Captains are an age-old tradition in the world of sports and ice hockey is no different, but the Smith Recycling Milton Keynes Lightning have yet to announce their official leadership group thus far.
Almost a month into the 2018/19 Elite League season, the team is currently operating without any named captain or alternate captains this season.
However, there certainly appear to be players that could fill leadership roles if head coach Doug McKay feels it’s necessary.
Tim Wallace is a 34-year-old American forward that has a wealth of experience at all levels of the game, including a respectable 101 games played at the very highest level – the National Hockey League.
Wallace had spells with the Pittsburgh Penguins, New York Islanders, Tampa Bay Lightning and Carolina Hurricanes between 2008 and 2013.
His experience at this level would undoubtedly give him a slight edge in any potential captaincy debates, but there are many more indicators that Wallace might well be fulfilling the role – albeit unofficially.
Before Coach McKay’s arrival in the country, Wallace was placed in charge of the team’s on-ice training along with the help of Michael Fine and Eric Neiley.
Wallace has also been seen speaking regularly with McKay during games, going over the coach’s tactics board.
Add to that the way that players spoke about Wallace’s leadership and taking charge during the Q&A section of the Meet The Players evening, there are some strong indicators that the veteran winger is the team’s captain, though no official announcement has been made.
Ryan Lannon is another guy that could be seen as ideal in a leadership role for the Lightning, with the 35-year-old defenceman having a wealth of experience both as a player and as a coach.
Lannon has 318 AHL games under his belt and has played for KalPa in the Finnish Liiga and Graz 99ers in the then-top league in Austria.
He is the oldest player on the team and his coaching experience gives him a well-rounded view of the game, something that younger player can look to learn from.
He might not be seen as the team’s main leader, with Wallace emerging in that role, but he could certainly be viewed as the leader of the defence and a solid first alternate captain.

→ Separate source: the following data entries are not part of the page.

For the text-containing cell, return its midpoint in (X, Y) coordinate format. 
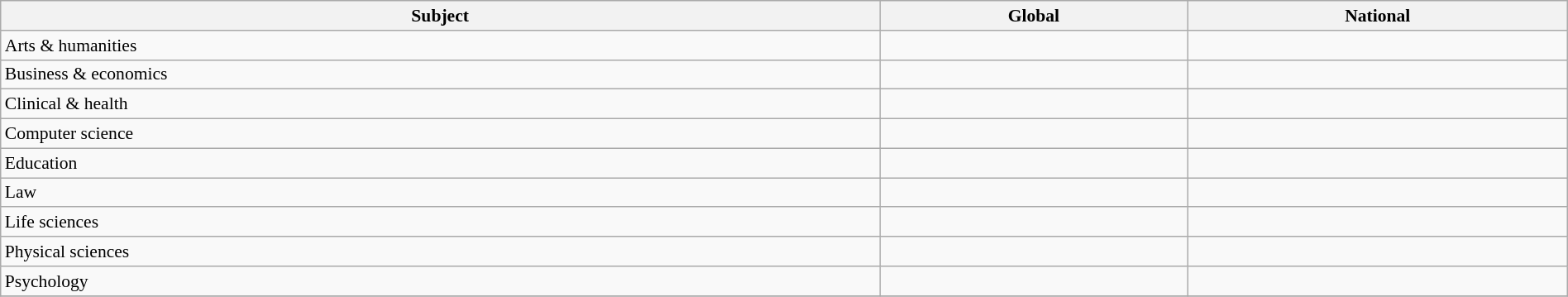
Business & economics (440, 74)
Life sciences (440, 222)
Psychology (440, 281)
Computer science (440, 134)
Education (440, 163)
National (1378, 16)
Arts & humanities (440, 45)
Law (440, 193)
Physical sciences (440, 251)
Global (1034, 16)
Subject (440, 16)
Clinical & health (440, 104)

Another player that could be in the conversation as an alternate captain for the Lightning is British defenceman James Griffin.
Griffin is the longest serving player on the team, having joined from the Coventry Blaze in the 2015/16 season, and has 243 Elite League games under his belt at the age of 25.

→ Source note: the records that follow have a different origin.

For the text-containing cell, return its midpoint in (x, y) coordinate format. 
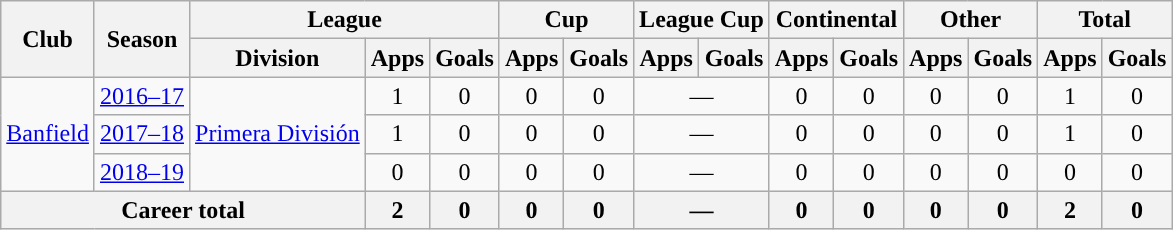
2017–18 (142, 134)
Primera División (278, 134)
Total (1105, 20)
2016–17 (142, 96)
Cup (566, 20)
League (345, 20)
Other (971, 20)
Division (278, 58)
Continental (836, 20)
2018–19 (142, 172)
Club (48, 39)
Career total (183, 210)
Banfield (48, 134)
Season (142, 39)
League Cup (702, 20)
Pinpoint the cell where the given text exists, returning its [X, Y] midpoint coordinate. 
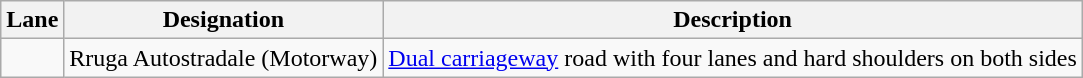
Rruga Autostradale (Motorway) [224, 58]
Dual carriageway road with four lanes and hard shoulders on both sides [733, 58]
Description [733, 20]
Lane [32, 20]
Designation [224, 20]
Return [X, Y] of the center of cell containing provided text 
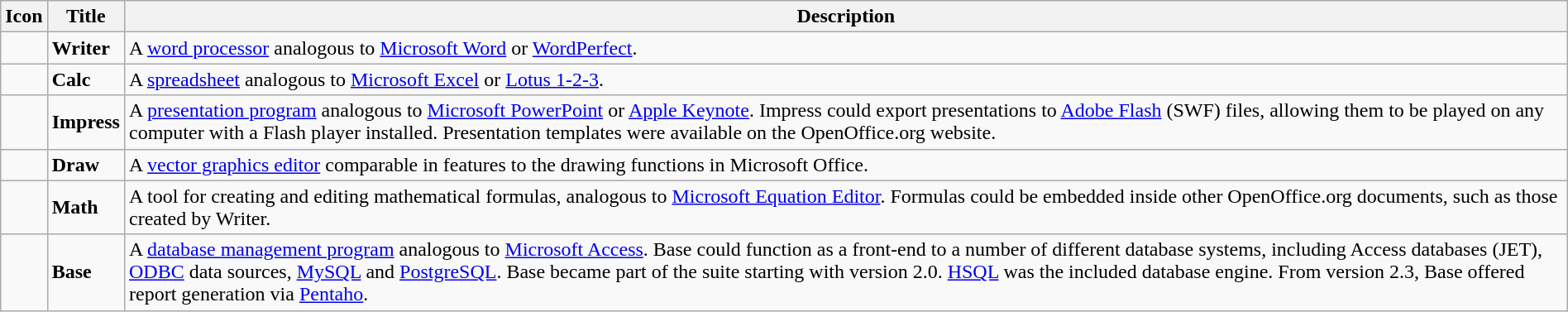
Description [845, 17]
Draw [86, 165]
Icon [24, 17]
A word processor analogous to Microsoft Word or WordPerfect. [845, 48]
A vector graphics editor comparable in features to the drawing functions in Microsoft Office. [845, 165]
Base [86, 272]
Impress [86, 122]
Title [86, 17]
Math [86, 207]
Writer [86, 48]
Calc [86, 79]
A spreadsheet analogous to Microsoft Excel or Lotus 1-2-3. [845, 79]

Prior to Coach McKay’s arrival, when players were responsible for all aspects of training, Griffin was in charge of the team’s off-ice/fitness training.
Couple that with the fact that Griffin was tasked with welcoming the new players and ensuring they all settled in their new environment, there are clear signs that McKay views Griffin as a possible leader on this team.

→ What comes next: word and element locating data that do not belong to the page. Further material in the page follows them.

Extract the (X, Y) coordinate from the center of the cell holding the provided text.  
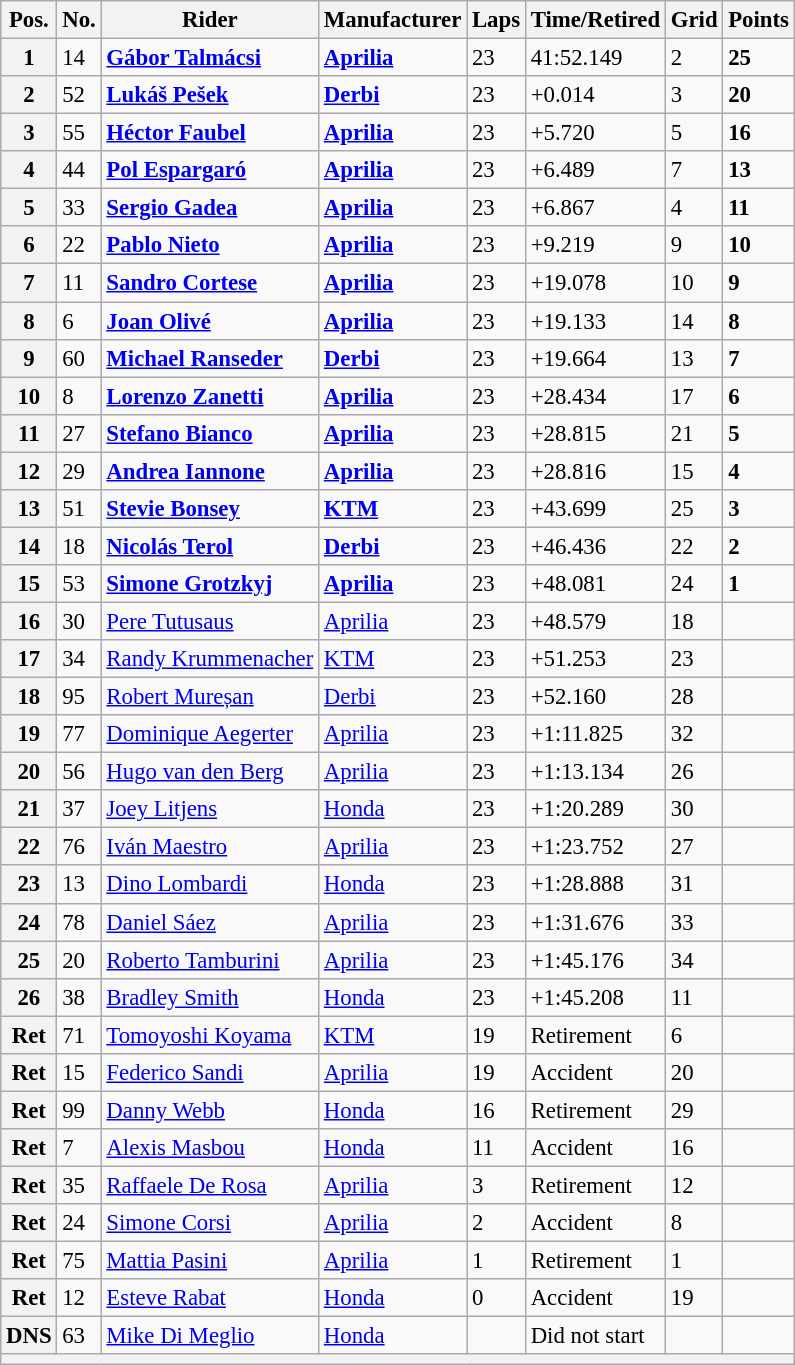
+1:23.752 (595, 847)
28 (694, 697)
51 (79, 509)
38 (79, 997)
Time/Retired (595, 20)
Pol Espargaró (210, 170)
Nicolás Terol (210, 546)
Mike Di Meglio (210, 1336)
44 (79, 170)
Tomoyoshi Koyama (210, 1035)
+1:11.825 (595, 734)
+28.816 (595, 471)
Danny Webb (210, 1110)
55 (79, 133)
Pos. (29, 20)
Simone Grotzkyj (210, 584)
+19.078 (595, 283)
Lukáš Pešek (210, 95)
99 (79, 1110)
+1:20.289 (595, 809)
78 (79, 922)
+19.664 (595, 358)
Alexis Masbou (210, 1148)
Federico Sandi (210, 1073)
+1:45.176 (595, 960)
+5.720 (595, 133)
+0.014 (595, 95)
+46.436 (595, 546)
+19.133 (595, 321)
Sandro Cortese (210, 283)
Grid (694, 20)
37 (79, 809)
31 (694, 885)
Joan Olivé (210, 321)
41:52.149 (595, 58)
Bradley Smith (210, 997)
Points (758, 20)
Mattia Pasini (210, 1261)
60 (79, 358)
76 (79, 847)
+1:28.888 (595, 885)
Pere Tutusaus (210, 621)
Joey Litjens (210, 809)
Dominique Aegerter (210, 734)
Sergio Gadea (210, 208)
Hugo van den Berg (210, 772)
+43.699 (595, 509)
Stefano Bianco (210, 433)
95 (79, 697)
Roberto Tamburini (210, 960)
Manufacturer (393, 20)
Dino Lombardi (210, 885)
Robert Mureșan (210, 697)
Raffaele De Rosa (210, 1185)
35 (79, 1185)
Héctor Faubel (210, 133)
75 (79, 1261)
32 (694, 734)
+51.253 (595, 659)
+52.160 (595, 697)
Pablo Nieto (210, 245)
Laps (496, 20)
56 (79, 772)
52 (79, 95)
Gábor Talmácsi (210, 58)
No. (79, 20)
Daniel Sáez (210, 922)
Rider (210, 20)
Stevie Bonsey (210, 509)
63 (79, 1336)
Lorenzo Zanetti (210, 396)
Simone Corsi (210, 1223)
+48.579 (595, 621)
53 (79, 584)
+1:13.134 (595, 772)
+9.219 (595, 245)
Andrea Iannone (210, 471)
+28.434 (595, 396)
Randy Krummenacher (210, 659)
DNS (29, 1336)
Esteve Rabat (210, 1298)
71 (79, 1035)
+1:31.676 (595, 922)
+6.489 (595, 170)
0 (496, 1298)
Iván Maestro (210, 847)
77 (79, 734)
+28.815 (595, 433)
Michael Ranseder (210, 358)
Did not start (595, 1336)
+48.081 (595, 584)
+1:45.208 (595, 997)
+6.867 (595, 208)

He is a solid stay-at-home defenceman and his absence has been missed in recent games, highlighting his importance to the team.
Having a home-grown player given the ‘A’ would also be a logical move, particularly with Griffin himself being the most familiar with the team and its fan base.
In hockey, teams typically name a captain (indicated by the ‘C’ on their jersey) and can name up to three alternate (‘A’) captains.
Teams can, however, name a set of up to four alternates if they wish to operate a captain-by-committee role.
In this scenario, it is presumed that Wallace is given the ‘C’ and the team would operate with three alternate captains – though it is common to have just two.
Michael Fine would likely be the third alternate captain if this is the route that McKay decided to go down.
The 27-year-old Canadian, as previously mentioned, was part of the group that led the Lightning’s on-ice training prior to the coach’s arrival.
Fine is also no stranger to being given captaincy responsibilities – having worn the ‘C’ for the Ryerson Rams for three years, sporting an ‘A’ for a year prior to being promoted.
He is less vocal and tends to focus on his work on the ice, but his experience in a leadership role should not be understated and could certainly see him given a look if official captains a named later on this season.
The role of a captain in hockey has become a hot topic of debate in recent years, with many teams at the highest level not naming full-time captains given the diminished role they play in the modern game.
But the tradition of having a captain is one that players respect and the honour of wearing a letter on their jersey is something most players would cherish and something that truly indicates who the leaders of a team are.
As for the Lightning, there is currently no indication that a captain will be named in the near future with the players and Coach McKay firmly focused on what happens on the ice more than what happens off it.
The Smith Recycling Milton Keynes Lightning return to the ice this Saturday (29th September) in their Elite League fixture away to the Manchester Storm, followed by a league tilt against the Dundee Stars at Planet Ice MK Arena on Sunday 30th.